- Location: Chicago, Illinois, U.S.
- Date: January 9, 2021 c. 1:50 p.m – 5:43 p.m. (CDT)
- Attack type: Spree shooting
- Weapon: Glock 21 pistol
- Deaths: 6 (including the perpetrator)
- Injured: 2
- Perpetrator: Jason Nightengale
- Motive: Unknown

= 2021 Chicago–Evanston shootings =

Spree shooting in Illinois, U.S.

On January 9, 2021, 32-year-old Jason Nightengale shot and killed five people during a shooting spree that began on Chicago's South Side and ended in Evanston before being fatally shot by police.

==Events==
===Chicago shootings===
Sometime before 1:50 PM, Nightengale fatally shot 30-year-old Yiran Fan, a PhD student from China, in the head as he sat in his vehicle in a Hyde Park parking garage. Shortly afterwards, Nightengale entered an apartment building at 4940 S. East End Ave., where he fatally shot doorwoman 46-year-old Aisha Johnson and wounded a 77-year-old-woman in the head as she grabbed her mail.

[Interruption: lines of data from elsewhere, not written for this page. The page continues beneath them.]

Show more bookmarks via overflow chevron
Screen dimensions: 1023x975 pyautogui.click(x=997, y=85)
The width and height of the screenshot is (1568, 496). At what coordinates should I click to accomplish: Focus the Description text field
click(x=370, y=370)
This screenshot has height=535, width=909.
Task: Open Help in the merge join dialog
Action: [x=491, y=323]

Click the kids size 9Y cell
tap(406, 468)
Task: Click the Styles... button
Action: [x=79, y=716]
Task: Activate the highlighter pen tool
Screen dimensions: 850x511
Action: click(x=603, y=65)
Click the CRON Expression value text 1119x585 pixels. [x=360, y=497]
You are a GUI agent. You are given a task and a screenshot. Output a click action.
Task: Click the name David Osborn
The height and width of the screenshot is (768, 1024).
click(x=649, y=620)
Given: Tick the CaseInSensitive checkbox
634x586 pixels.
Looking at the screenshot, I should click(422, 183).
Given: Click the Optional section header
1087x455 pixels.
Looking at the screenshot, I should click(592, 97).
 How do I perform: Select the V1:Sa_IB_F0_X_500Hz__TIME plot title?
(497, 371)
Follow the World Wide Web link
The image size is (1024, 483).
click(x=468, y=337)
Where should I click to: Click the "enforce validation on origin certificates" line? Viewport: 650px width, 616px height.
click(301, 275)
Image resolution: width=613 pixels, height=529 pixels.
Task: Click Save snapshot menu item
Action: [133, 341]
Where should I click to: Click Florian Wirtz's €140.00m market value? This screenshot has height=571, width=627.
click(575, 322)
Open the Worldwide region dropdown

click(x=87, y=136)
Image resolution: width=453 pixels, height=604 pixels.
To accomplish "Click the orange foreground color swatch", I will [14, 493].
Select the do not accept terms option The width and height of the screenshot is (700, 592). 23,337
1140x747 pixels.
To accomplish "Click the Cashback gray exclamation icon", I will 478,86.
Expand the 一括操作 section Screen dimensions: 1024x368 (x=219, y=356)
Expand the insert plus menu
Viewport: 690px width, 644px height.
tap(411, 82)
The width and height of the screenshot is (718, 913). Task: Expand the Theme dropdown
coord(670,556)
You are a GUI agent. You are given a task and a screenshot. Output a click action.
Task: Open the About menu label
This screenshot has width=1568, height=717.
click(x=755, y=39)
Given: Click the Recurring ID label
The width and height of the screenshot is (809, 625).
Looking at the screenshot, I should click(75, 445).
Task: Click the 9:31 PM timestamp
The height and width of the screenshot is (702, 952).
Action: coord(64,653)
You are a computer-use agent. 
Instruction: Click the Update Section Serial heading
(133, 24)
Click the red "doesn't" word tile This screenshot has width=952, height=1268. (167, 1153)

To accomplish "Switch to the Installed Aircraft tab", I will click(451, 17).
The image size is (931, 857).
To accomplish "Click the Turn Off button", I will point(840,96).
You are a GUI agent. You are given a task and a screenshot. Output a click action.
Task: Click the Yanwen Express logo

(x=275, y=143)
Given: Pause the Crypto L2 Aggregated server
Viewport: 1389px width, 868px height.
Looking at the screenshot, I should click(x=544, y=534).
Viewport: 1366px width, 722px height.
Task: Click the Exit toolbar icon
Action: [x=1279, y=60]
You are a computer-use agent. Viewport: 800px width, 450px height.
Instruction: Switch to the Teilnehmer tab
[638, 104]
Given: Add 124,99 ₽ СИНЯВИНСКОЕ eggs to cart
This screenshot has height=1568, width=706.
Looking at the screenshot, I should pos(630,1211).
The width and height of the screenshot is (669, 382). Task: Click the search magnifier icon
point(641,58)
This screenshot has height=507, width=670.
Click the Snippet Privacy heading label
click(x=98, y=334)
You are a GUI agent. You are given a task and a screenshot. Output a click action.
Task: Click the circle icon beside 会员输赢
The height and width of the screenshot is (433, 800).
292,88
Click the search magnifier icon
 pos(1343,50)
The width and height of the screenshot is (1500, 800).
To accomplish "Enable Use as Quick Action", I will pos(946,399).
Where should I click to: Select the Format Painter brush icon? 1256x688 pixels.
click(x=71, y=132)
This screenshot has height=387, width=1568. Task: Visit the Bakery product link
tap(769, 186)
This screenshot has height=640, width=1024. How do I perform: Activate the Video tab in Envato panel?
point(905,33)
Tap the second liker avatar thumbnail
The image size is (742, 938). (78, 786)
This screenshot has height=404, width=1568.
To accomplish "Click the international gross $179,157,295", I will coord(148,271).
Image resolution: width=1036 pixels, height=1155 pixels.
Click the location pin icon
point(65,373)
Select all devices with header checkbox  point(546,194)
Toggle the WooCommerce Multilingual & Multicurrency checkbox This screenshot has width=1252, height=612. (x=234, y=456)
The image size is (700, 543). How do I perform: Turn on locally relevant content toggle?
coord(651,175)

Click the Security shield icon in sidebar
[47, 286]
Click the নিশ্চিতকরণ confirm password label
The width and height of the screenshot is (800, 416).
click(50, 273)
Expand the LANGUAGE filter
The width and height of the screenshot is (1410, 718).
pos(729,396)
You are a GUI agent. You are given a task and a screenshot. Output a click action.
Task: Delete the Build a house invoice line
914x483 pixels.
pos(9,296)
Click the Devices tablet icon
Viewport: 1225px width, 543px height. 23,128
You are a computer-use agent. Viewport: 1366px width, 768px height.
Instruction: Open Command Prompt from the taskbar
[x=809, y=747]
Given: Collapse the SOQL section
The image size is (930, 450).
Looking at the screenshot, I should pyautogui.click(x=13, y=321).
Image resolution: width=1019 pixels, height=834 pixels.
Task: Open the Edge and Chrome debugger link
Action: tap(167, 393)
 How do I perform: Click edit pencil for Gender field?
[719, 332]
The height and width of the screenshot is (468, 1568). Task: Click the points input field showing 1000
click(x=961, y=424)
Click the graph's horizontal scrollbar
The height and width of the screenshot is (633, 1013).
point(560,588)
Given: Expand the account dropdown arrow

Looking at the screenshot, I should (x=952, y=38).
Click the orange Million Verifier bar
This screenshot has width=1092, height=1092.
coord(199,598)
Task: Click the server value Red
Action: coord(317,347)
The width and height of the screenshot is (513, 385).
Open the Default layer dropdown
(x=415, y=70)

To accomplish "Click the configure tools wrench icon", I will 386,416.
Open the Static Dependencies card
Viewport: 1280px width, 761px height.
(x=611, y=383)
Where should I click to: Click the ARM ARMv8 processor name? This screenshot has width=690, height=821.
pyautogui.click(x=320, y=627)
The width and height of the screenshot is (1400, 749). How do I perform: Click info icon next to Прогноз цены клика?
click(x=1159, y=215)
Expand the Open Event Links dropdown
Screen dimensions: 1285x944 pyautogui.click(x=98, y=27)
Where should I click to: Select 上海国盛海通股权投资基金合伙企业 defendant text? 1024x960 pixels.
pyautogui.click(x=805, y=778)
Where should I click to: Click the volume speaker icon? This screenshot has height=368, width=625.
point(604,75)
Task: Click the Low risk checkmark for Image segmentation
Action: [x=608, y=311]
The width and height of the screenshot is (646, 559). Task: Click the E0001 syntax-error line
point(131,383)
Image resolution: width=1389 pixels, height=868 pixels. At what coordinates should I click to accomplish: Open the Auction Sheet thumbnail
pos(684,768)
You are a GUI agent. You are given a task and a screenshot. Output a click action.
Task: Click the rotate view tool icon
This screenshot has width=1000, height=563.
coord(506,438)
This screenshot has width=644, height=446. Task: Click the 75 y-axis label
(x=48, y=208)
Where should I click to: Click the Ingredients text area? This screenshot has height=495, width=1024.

Next, Nightengale entered another apartment building in the 5500 block of South East End. Here, he stole a red Toyota from an unidentified acquaintance. He drove to the AK Food Mart convenience store at 9307 S. Halsted St, entered, and fatally shot 20-year-old Anthony Faulkner in the head, then shot and injured an 81-year-old woman in the neck and back. Nightengale jumped the counter and robbed the cash register before leaving.

At 4:00 PM, Nightengale shot 15-year-old Damia Smith in the back seat of her mother's vehicle, in the 10300 block of South Halsted Street. Smith would later succumb to her wounds on February 2, 2021.

At an unknown time, Nightengale returned to AK Food Mart and fired at investigating officers. One round struck a police vehicle. No one was injured.

===Evanston shootings and shooter's death===
In Evanston, Nightengale fired a shot at a CVS Pharmacy at 101 Asbury Ave., striking no one. He entered an IHOP and shot 61-year-old Marta Torres after allegedly taking her hostage. Torres died from her wounds eight days later. Nightengale fled the scene and was quickly pursued by Evanston Police. As he withdrew in the direction of a Dollar General, Nightengale was shot numerous times by officers. He was pronounced dead at a nearby hospital.